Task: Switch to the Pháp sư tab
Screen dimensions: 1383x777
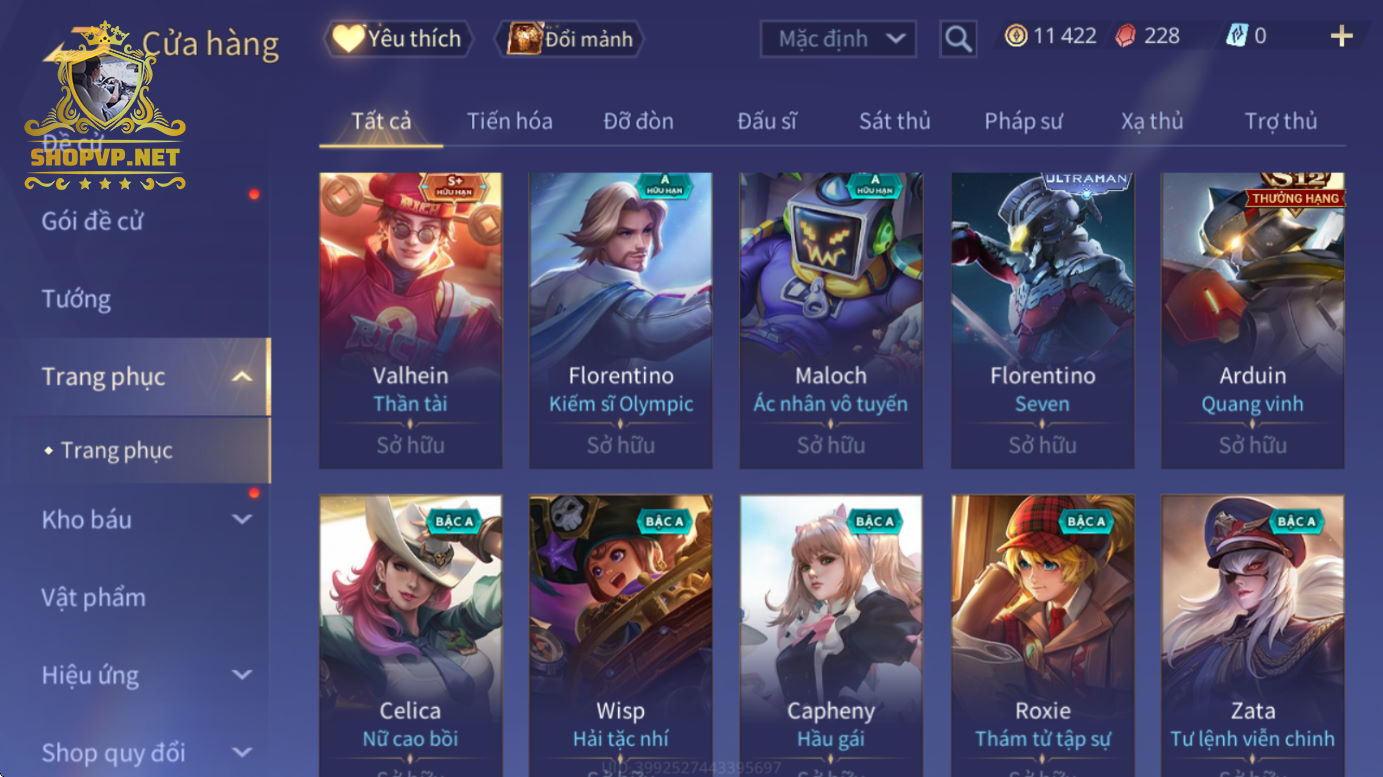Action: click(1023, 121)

* * *

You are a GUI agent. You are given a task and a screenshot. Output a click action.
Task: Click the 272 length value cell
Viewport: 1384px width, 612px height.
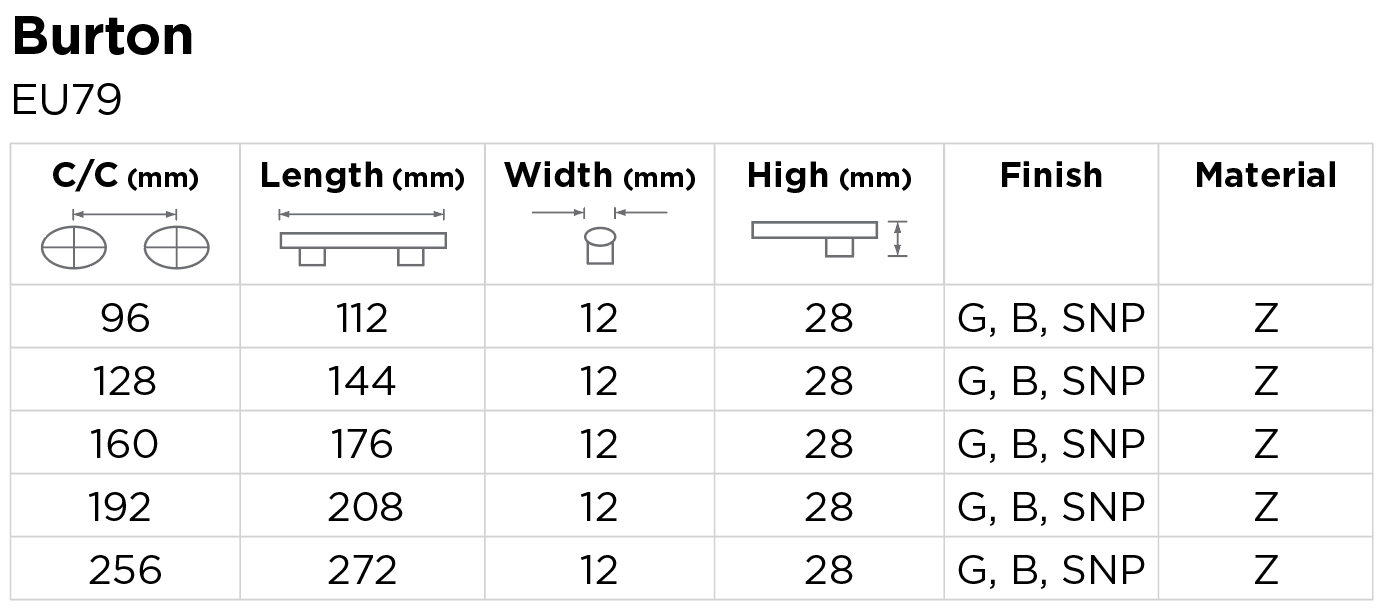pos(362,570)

==

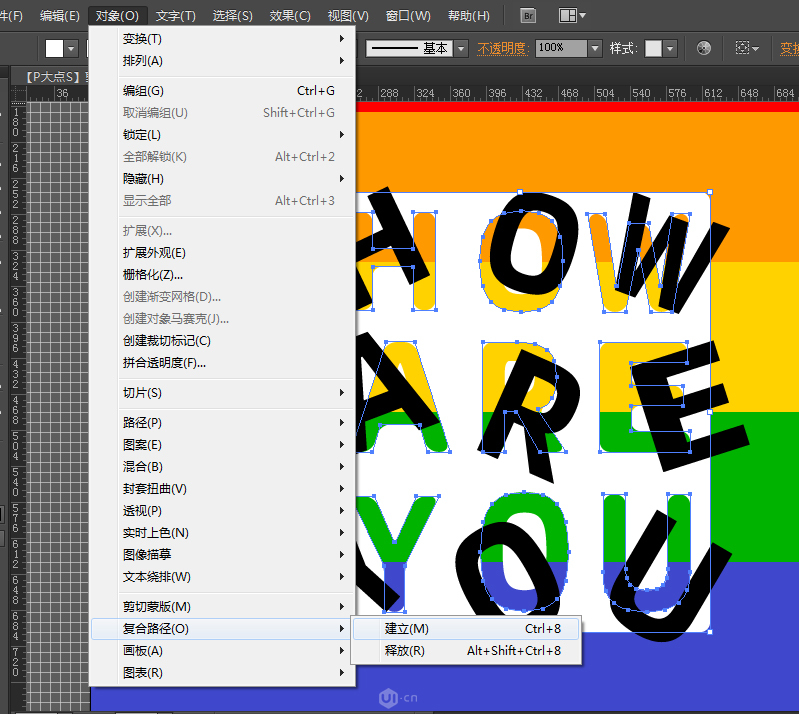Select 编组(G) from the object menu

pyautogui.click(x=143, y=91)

### Written task
Reproduce, character for character, the rows from the line containing "Task: Switch to the Pháp sư tab" through the line containing "Action: click(1023, 121)", both lines included, omitting the pictures.

### Exercise answer
Task: Switch to the Pháp sư tab
Screen dimensions: 1383x777
Action: click(1023, 121)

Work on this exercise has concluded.